Cette tragédie fait évidemment écho aux inondations survenues dans le Var. Et pousse à s’interroger sur la question de la gestion des crises dues aux inondations par les autorités publiques françaises.
Ce sujet est une préoccupation grandissante des élus, en particulier depuis la création de la compétence Gemapi (gestion des milieux aquatiques et prévention des inondations) qui a tenté de clarifier le degré de responsabilité de chacun. En effet, alors que cette compétence vise à cibler les responsables de la prévention des inondations, elle ne remet pas en cause les pouvoirs de police des maires et des préfets, qui, lors des crues, restent les autorités de référence pour alerter et déclencher l’intervention des secours. Cela suppose d’anticiper l’organisation entre les autorités compétentes pour gérer la crise au mieux. Il y a donc un premier hiatus : ceux qui sont censés prévenir ne sont pas ceux qui doivent donner l’alerte et organiser concrètement la gestion de la crise.
Une gestion efficace de la crise suppose aussi une information de la population en amont, par le biais, notamment, des outils réglementaires existants – PCS/PICS (plans communaux et intercommunaux de sauvegarde), Dicrim (document d’information communal sur les risques majeurs), plan Orsec –, et c’est aux maires et aux services de l’Etat de s’assurer que l’information circule et qu’elle est comprise. C’est là le deuxième hiatus : l’information est trop documentaire et administrative, et exclut le citoyen des exercices préventifs. Or, une information pertinente et ciblée ne peut être donnée que par un échange direct entre l’autorité chargée du risque et le citoyen.

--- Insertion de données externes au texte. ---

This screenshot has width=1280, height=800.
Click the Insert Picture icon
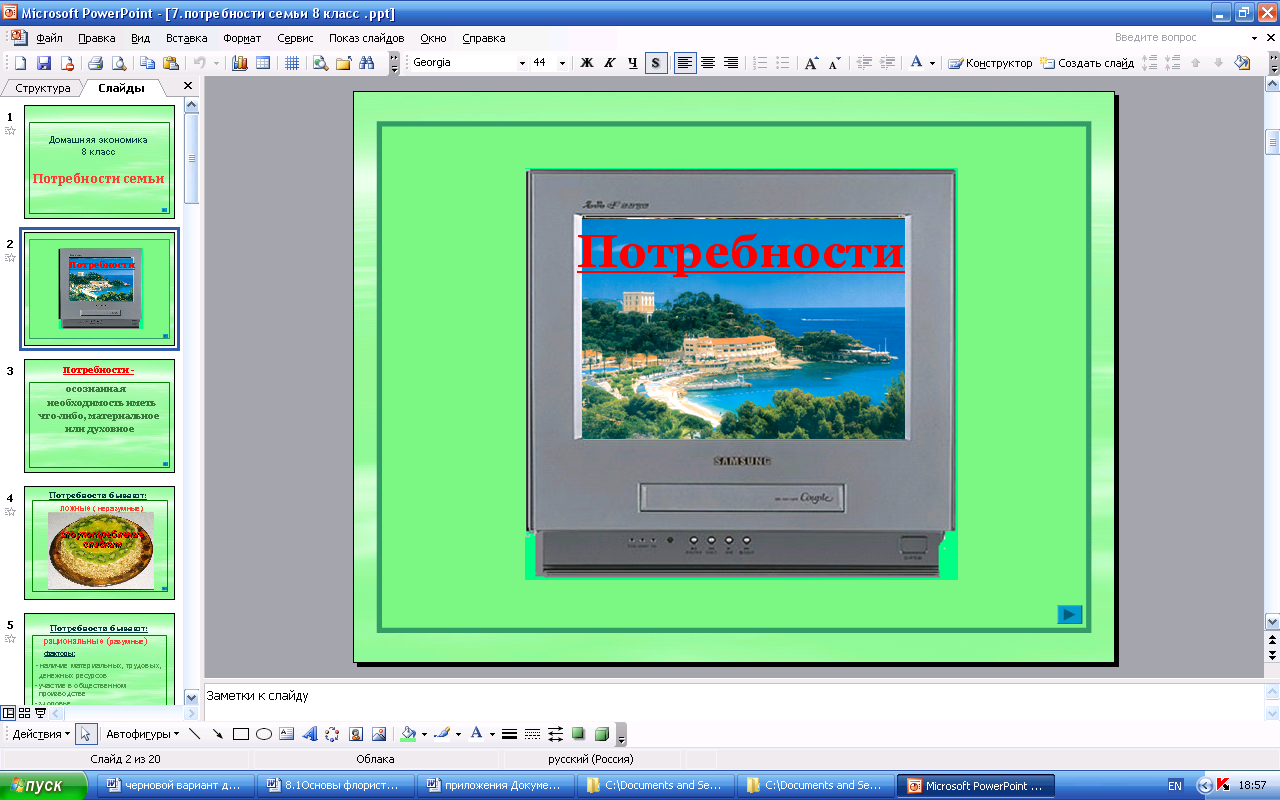379,734
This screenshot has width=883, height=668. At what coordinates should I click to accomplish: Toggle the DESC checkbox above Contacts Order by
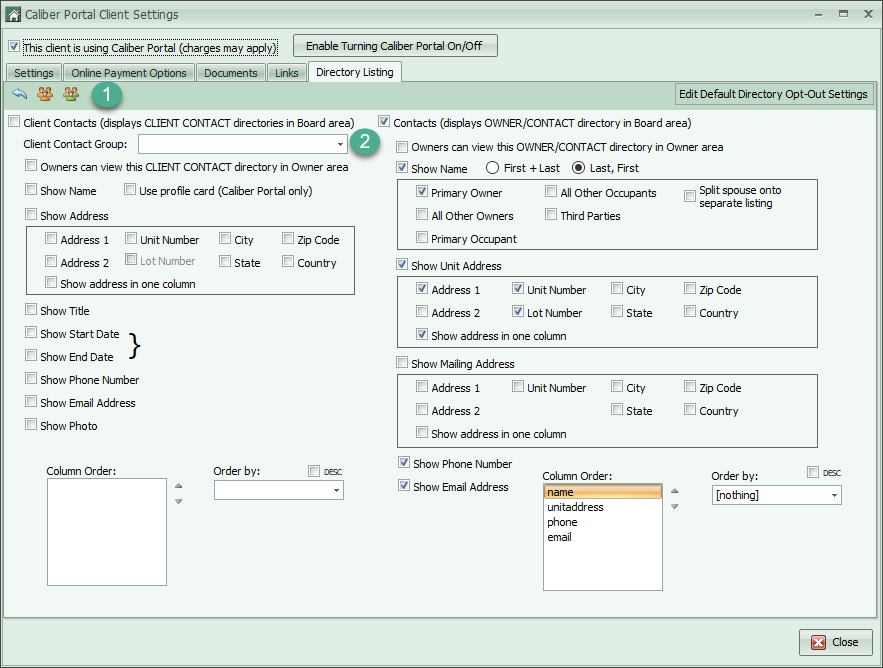[x=813, y=472]
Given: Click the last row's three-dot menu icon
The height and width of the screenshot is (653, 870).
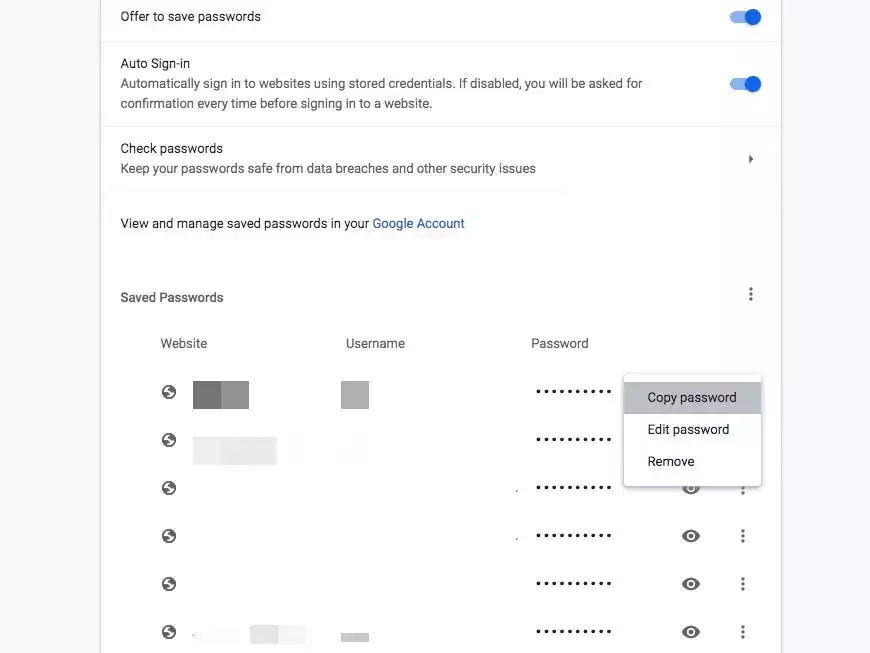Looking at the screenshot, I should pyautogui.click(x=743, y=632).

L’information doit également être donnée au moment où la crise survient. Ici encore, les services de l’Etat et les maires sont en première ligne et doivent s’assurer d’employer les bons canaux (SMS, médias…) pour garantir l’efficacité de l’information et donner des consignes ciblées et compréhensibles. Pour être prêts en temps et en heure, il faudrait disposer de messages prépréparés selon le risque visé.
Il s’agit là de la troisième difficulté : un message trop général peut être dangereux. Ainsi, lors de la tempête Xynthia (en 2010), le message de la préfecture demandait à chacun de rester chez soi : dans les lieux soumis à submersion, il fallait au contraire conseiller de quitter à temps son domicile.
La gestion du risque inondation impliquant différentes autorités, nous devons impérativement nous coordonner en amont pour garantir à la population une information juste et efficace lorsqu’il s’agit de faire face au danger. Les enjeux liés à la multiplication des inondations et à leur intensité croissante doivent donc conduire à changer nos pratiques d’information, de coordination pour s’assurer de qui fait quoi très en amont de la crise. L’Espagne nous rappelle, une fois encore, l’urgence de cette mise en place.